▸ DATA EXTRACTS:
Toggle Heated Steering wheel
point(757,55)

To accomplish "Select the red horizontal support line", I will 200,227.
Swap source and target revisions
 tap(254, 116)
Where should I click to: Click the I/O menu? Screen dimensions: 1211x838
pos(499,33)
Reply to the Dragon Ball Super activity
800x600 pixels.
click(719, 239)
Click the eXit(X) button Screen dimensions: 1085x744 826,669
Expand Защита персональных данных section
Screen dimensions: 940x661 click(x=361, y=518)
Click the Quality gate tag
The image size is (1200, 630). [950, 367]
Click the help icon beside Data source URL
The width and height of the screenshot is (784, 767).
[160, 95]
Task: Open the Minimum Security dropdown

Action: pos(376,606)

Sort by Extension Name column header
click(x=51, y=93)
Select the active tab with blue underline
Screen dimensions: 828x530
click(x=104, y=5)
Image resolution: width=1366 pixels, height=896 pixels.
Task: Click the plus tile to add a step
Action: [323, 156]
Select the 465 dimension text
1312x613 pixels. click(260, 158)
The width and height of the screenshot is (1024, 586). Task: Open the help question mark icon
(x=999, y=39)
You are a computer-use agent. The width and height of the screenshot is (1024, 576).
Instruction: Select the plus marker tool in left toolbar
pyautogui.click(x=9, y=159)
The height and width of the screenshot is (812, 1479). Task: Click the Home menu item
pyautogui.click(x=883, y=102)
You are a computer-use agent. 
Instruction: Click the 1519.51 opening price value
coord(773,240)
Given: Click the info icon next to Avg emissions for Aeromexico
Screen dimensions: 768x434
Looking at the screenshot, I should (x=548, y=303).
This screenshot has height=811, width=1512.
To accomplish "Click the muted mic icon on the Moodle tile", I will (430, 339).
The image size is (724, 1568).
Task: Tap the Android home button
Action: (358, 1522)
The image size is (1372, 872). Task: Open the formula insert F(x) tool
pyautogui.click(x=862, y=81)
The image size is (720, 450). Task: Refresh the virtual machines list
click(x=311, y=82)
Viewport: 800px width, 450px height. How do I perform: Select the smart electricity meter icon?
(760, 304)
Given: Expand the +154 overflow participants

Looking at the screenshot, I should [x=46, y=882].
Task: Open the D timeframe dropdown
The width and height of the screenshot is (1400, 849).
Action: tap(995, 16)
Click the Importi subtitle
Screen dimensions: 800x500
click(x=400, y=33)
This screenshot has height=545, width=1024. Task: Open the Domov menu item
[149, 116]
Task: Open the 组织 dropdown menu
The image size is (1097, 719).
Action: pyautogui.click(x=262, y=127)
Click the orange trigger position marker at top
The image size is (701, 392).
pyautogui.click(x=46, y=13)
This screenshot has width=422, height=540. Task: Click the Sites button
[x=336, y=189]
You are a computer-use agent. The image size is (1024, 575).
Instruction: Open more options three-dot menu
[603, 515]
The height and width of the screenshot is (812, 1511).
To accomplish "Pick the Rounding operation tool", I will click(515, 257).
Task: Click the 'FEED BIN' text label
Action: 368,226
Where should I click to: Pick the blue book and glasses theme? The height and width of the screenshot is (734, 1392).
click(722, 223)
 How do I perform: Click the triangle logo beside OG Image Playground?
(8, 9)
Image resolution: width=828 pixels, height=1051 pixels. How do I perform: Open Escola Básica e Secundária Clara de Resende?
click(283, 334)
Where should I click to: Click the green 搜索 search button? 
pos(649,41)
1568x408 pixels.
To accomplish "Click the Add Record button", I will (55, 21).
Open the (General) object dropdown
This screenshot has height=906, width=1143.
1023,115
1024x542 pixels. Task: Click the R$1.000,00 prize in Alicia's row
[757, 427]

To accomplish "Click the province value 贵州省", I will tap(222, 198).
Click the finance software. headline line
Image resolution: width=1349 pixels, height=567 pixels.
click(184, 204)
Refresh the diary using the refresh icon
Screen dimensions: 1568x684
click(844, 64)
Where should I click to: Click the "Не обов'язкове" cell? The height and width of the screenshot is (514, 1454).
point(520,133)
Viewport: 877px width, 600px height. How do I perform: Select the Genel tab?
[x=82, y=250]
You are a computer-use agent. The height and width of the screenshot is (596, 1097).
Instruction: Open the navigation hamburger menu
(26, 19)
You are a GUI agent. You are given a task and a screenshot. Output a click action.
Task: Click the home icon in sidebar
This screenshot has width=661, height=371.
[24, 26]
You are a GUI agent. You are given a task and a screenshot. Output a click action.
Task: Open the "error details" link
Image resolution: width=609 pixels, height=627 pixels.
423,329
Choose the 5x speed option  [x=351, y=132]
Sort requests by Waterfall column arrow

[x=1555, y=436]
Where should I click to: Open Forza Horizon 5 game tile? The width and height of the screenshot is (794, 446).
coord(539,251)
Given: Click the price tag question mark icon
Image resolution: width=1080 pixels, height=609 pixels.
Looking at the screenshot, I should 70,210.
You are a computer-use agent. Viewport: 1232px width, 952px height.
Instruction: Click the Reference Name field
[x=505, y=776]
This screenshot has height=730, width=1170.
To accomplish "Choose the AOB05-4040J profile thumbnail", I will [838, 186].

▸ TASK PROMPT: From the first line to the last, return the records unchanged.

▸ SOLUTION FOR THIS TASK:
Toggle Heated Steering wheel
point(757,55)

To accomplish "Select the red horizontal support line", I will 200,227.
Swap source and target revisions
 tap(254, 116)
Where should I click to: Click the I/O menu? Screen dimensions: 1211x838
pos(499,33)
Reply to the Dragon Ball Super activity
800x600 pixels.
click(719, 239)
Click the eXit(X) button Screen dimensions: 1085x744 826,669
Expand Защита персональных данных section
Screen dimensions: 940x661 click(x=361, y=518)
Click the Quality gate tag
The image size is (1200, 630). [950, 367]
Click the help icon beside Data source URL
The width and height of the screenshot is (784, 767).
[160, 95]
Task: Open the Minimum Security dropdown

Action: pos(376,606)

Sort by Extension Name column header
click(x=51, y=93)
Select the active tab with blue underline
Screen dimensions: 828x530
click(x=104, y=5)
Image resolution: width=1366 pixels, height=896 pixels.
Task: Click the plus tile to add a step
Action: [323, 156]
Select the 465 dimension text
1312x613 pixels. click(260, 158)
The width and height of the screenshot is (1024, 586). Task: Open the help question mark icon
(x=999, y=39)
You are a computer-use agent. The width and height of the screenshot is (1024, 576).
Instruction: Select the plus marker tool in left toolbar
pyautogui.click(x=9, y=159)
The height and width of the screenshot is (812, 1479). Task: Click the Home menu item
pyautogui.click(x=883, y=102)
You are a computer-use agent. 
Instruction: Click the 1519.51 opening price value
coord(773,240)
Given: Click the info icon next to Avg emissions for Aeromexico
Screen dimensions: 768x434
Looking at the screenshot, I should (x=548, y=303).
This screenshot has height=811, width=1512.
To accomplish "Click the muted mic icon on the Moodle tile", I will (430, 339).
The image size is (724, 1568).
Task: Tap the Android home button
Action: (358, 1522)
The image size is (1372, 872). Task: Open the formula insert F(x) tool
pyautogui.click(x=862, y=81)
The image size is (720, 450). Task: Refresh the virtual machines list
click(x=311, y=82)
Viewport: 800px width, 450px height. How do I perform: Select the smart electricity meter icon?
(760, 304)
Given: Expand the +154 overflow participants

Looking at the screenshot, I should [x=46, y=882].
Task: Open the D timeframe dropdown
The width and height of the screenshot is (1400, 849).
Action: tap(995, 16)
Click the Importi subtitle
Screen dimensions: 800x500
click(x=400, y=33)
This screenshot has height=545, width=1024. Task: Open the Domov menu item
[149, 116]
Task: Open the 组织 dropdown menu
The image size is (1097, 719).
Action: pyautogui.click(x=262, y=127)
Click the orange trigger position marker at top
The image size is (701, 392).
pyautogui.click(x=46, y=13)
This screenshot has width=422, height=540. Task: Click the Sites button
[x=336, y=189]
You are a computer-use agent. The image size is (1024, 575).
Instruction: Open more options three-dot menu
[603, 515]
The height and width of the screenshot is (812, 1511).
To accomplish "Pick the Rounding operation tool", I will click(515, 257).
Task: Click the 'FEED BIN' text label
Action: 368,226
Where should I click to: Pick the blue book and glasses theme? The height and width of the screenshot is (734, 1392).
click(722, 223)
 How do I perform: Click the triangle logo beside OG Image Playground?
(8, 9)
Image resolution: width=828 pixels, height=1051 pixels. How do I perform: Open Escola Básica e Secundária Clara de Resende?
click(283, 334)
Where should I click to: Click the green 搜索 search button? 
pos(649,41)
1568x408 pixels.
To accomplish "Click the Add Record button", I will (55, 21).
Open the (General) object dropdown
This screenshot has height=906, width=1143.
1023,115
1024x542 pixels. Task: Click the R$1.000,00 prize in Alicia's row
[757, 427]

To accomplish "Click the province value 贵州省", I will tap(222, 198).
Click the finance software. headline line
Image resolution: width=1349 pixels, height=567 pixels.
click(184, 204)
Refresh the diary using the refresh icon
Screen dimensions: 1568x684
click(844, 64)
Where should I click to: Click the "Не обов'язкове" cell? The height and width of the screenshot is (514, 1454).
point(520,133)
Viewport: 877px width, 600px height. How do I perform: Select the Genel tab?
[x=82, y=250]
You are a computer-use agent. The height and width of the screenshot is (596, 1097).
Instruction: Open the navigation hamburger menu
(26, 19)
You are a GUI agent. You are given a task and a screenshot. Output a click action.
Task: Click the home icon in sidebar
This screenshot has width=661, height=371.
[24, 26]
You are a GUI agent. You are given a task and a screenshot. Output a click action.
Task: Open the "error details" link
Image resolution: width=609 pixels, height=627 pixels.
423,329
Choose the 5x speed option  [x=351, y=132]
Sort requests by Waterfall column arrow

[x=1555, y=436]
Where should I click to: Open Forza Horizon 5 game tile? The width and height of the screenshot is (794, 446).
coord(539,251)
Given: Click the price tag question mark icon
Image resolution: width=1080 pixels, height=609 pixels.
Looking at the screenshot, I should 70,210.
You are a computer-use agent. Viewport: 1232px width, 952px height.
Instruction: Click the Reference Name field
[x=505, y=776]
This screenshot has height=730, width=1170.
To accomplish "Choose the AOB05-4040J profile thumbnail", I will [838, 186].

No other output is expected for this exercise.